• THE TASK: In the items from the line with "Legal terms (334, 2558)" to the line with "Папе (911, 1873)", switch "By character" to "By figure". Give back only those lines, with everything else unchanged.

• RECORDED DATA:

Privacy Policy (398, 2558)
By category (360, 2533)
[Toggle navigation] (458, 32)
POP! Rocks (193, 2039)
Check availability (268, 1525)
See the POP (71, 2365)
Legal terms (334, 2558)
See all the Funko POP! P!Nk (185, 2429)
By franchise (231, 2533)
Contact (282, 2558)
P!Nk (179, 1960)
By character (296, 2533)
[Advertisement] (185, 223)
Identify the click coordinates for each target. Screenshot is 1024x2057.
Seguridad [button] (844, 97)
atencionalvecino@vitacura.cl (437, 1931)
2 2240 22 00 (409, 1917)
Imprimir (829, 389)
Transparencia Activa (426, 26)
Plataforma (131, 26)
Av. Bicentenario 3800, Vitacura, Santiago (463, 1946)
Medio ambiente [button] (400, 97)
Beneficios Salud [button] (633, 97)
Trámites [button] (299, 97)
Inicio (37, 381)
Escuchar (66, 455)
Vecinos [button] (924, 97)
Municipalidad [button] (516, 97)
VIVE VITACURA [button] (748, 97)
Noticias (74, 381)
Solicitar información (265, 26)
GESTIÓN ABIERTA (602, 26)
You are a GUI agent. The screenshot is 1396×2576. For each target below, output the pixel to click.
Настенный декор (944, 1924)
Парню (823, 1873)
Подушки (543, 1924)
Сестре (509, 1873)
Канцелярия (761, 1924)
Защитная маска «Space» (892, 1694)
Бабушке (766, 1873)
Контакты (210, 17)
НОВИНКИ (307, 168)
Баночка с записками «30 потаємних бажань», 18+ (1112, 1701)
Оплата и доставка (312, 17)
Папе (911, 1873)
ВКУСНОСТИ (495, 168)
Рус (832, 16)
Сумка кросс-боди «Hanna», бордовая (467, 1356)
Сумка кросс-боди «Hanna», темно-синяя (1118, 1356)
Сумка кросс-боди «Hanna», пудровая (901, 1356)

• THE OUTPUT:
Legal terms (334, 2558)
See all the Funko POP! P!Nk (185, 2429)
By franchise (231, 2533)
Contact (282, 2558)
P!Nk (179, 1960)
By figure (296, 2533)
[Advertisement] (185, 223)
Identify the click coordinates for each target. Screenshot is 1024x2057.
Seguridad [button] (844, 97)
atencionalvecino@vitacura.cl (437, 1931)
2 2240 22 00 (409, 1917)
Imprimir (829, 389)
Transparencia Activa (426, 26)
Plataforma (131, 26)
Av. Bicentenario 3800, Vitacura, Santiago (463, 1946)
Medio ambiente [button] (400, 97)
Beneficios Salud [button] (633, 97)
Trámites [button] (299, 97)
Inicio (37, 381)
Escuchar (66, 455)
Vecinos [button] (924, 97)
Municipalidad [button] (516, 97)
VIVE VITACURA [button] (748, 97)
Noticias (74, 381)
Solicitar información (265, 26)
GESTIÓN ABIERTA (602, 26)
You are a GUI agent. The screenshot is 1396×2576. For each target below, output the pixel to click.
Настенный декор (944, 1924)
Парню (823, 1873)
Подушки (543, 1924)
Сестре (509, 1873)
Канцелярия (761, 1924)
Защитная маска «Space» (892, 1694)
Бабушке (766, 1873)
Контакты (210, 17)
НОВИНКИ (307, 168)
Баночка с записками «30 потаємних бажань», 18+ (1112, 1701)
Оплата и доставка (312, 17)
Папе (911, 1873)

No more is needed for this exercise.